Records provided:
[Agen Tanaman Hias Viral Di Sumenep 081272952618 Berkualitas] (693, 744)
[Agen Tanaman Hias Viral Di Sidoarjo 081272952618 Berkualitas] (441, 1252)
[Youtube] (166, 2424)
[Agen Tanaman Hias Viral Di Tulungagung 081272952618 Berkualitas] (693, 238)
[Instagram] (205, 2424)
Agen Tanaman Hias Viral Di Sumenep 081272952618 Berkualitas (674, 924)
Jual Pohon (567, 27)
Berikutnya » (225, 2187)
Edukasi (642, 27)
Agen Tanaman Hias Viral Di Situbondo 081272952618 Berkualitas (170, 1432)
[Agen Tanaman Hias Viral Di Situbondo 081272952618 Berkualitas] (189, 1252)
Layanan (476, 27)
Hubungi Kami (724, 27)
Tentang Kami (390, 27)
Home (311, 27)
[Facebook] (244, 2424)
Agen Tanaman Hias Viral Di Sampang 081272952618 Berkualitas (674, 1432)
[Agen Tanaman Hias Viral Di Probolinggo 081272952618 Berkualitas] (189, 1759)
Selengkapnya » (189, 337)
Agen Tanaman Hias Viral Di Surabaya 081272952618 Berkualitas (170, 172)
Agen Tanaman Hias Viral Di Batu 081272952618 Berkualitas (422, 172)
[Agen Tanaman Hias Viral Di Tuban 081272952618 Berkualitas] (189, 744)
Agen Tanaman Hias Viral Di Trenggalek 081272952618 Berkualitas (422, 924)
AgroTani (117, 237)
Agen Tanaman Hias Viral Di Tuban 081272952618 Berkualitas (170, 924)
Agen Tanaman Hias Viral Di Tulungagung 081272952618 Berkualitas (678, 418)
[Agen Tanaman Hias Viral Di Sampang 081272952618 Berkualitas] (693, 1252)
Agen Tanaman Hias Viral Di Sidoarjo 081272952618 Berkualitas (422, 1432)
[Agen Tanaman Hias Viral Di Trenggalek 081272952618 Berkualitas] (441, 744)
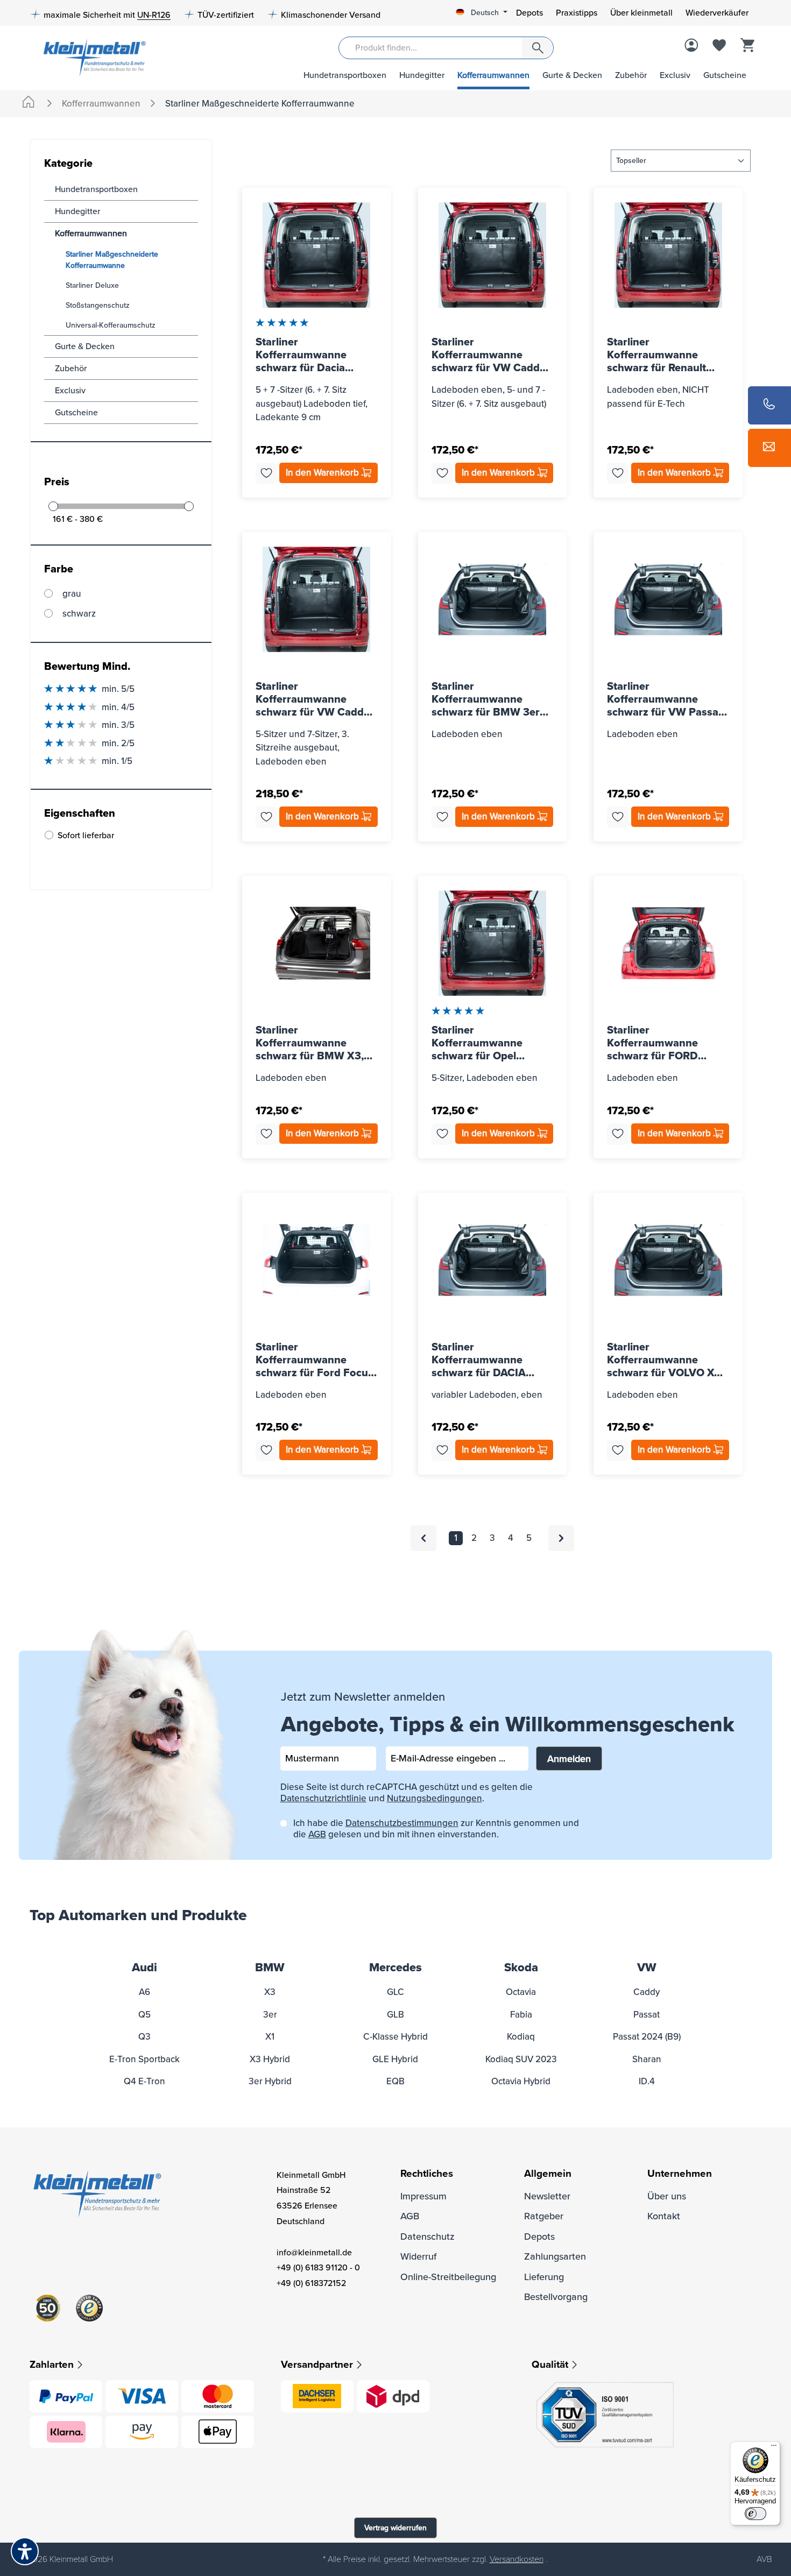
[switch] (755, 2513)
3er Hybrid (270, 2081)
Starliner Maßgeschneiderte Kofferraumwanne (112, 260)
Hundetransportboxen (344, 75)
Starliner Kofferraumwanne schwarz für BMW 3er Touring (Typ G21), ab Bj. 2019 (492, 699)
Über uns (666, 2196)
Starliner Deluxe (92, 285)
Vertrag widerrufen (395, 2527)
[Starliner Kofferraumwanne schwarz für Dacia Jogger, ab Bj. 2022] (317, 255)
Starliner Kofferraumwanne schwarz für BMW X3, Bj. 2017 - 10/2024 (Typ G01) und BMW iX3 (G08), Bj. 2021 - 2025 (312, 1042)
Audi (144, 1968)
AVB (764, 2559)
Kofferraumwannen (493, 75)
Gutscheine (724, 75)
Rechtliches (426, 2174)
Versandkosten (516, 2559)
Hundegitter (421, 75)
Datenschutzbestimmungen (401, 1823)
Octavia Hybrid (520, 2081)
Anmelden (569, 1759)
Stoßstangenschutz (98, 305)
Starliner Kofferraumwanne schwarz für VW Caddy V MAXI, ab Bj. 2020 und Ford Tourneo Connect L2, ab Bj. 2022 (315, 699)
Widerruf (418, 2256)
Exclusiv (675, 75)
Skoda (521, 1968)
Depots (529, 13)
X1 (269, 2036)
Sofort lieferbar (86, 835)
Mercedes (395, 1968)
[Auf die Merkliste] (266, 473)
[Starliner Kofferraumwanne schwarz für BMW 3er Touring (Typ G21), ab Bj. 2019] (493, 599)
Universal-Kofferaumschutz (111, 325)
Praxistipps (576, 13)
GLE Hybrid (395, 2059)
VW (646, 1968)
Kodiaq (521, 2036)
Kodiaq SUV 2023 (521, 2059)
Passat (646, 2014)
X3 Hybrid (270, 2059)
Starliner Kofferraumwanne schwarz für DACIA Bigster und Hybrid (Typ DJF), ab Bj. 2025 (490, 1359)
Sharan (646, 2059)
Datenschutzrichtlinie (323, 1798)
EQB (395, 2081)
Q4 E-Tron (144, 2081)
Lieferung (544, 2277)
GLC (395, 1992)
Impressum (423, 2196)
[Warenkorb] (747, 46)
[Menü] (773, 2447)
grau (71, 593)
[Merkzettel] (719, 46)
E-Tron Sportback (144, 2059)
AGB (317, 1834)
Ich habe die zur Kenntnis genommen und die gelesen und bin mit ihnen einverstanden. (436, 1828)
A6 (144, 1992)
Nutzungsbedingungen (434, 1798)
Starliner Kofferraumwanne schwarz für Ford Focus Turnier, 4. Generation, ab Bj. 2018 (314, 1359)
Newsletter (547, 2196)
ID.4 (647, 2081)
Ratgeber (543, 2216)
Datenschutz (427, 2236)
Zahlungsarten (555, 2256)
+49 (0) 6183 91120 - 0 (318, 2267)
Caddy (646, 1992)
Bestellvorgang (556, 2297)
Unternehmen (679, 2174)
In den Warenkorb (323, 472)
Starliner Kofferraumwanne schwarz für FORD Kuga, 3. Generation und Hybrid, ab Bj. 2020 (667, 1042)
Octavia (521, 1992)
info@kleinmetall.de (314, 2252)
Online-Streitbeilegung (448, 2277)
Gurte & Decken (572, 75)
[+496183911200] (769, 405)
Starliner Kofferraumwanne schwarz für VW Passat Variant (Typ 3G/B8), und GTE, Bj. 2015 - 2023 (664, 699)
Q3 (144, 2036)
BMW (270, 1968)
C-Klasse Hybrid (395, 2036)
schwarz (79, 613)
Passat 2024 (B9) (647, 2036)
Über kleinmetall (641, 13)
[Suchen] (537, 48)
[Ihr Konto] (691, 46)
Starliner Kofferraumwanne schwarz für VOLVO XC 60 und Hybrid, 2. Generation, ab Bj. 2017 (664, 1359)
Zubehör (631, 75)
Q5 (144, 2014)
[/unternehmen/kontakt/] (769, 448)
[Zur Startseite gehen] (90, 57)
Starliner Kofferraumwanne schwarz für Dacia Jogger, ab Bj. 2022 (303, 354)
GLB (395, 2014)
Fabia (521, 2014)
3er (270, 2014)
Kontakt (663, 2216)
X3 (270, 1992)
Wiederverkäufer (717, 13)
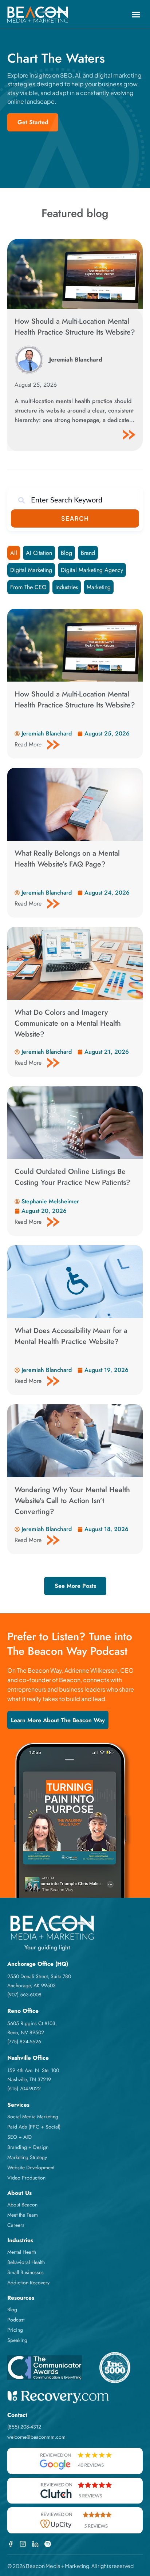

Your goal:
Say how many lines in the preceding material include the word "Hybrid", with no other words in the reply.

Answer box:
8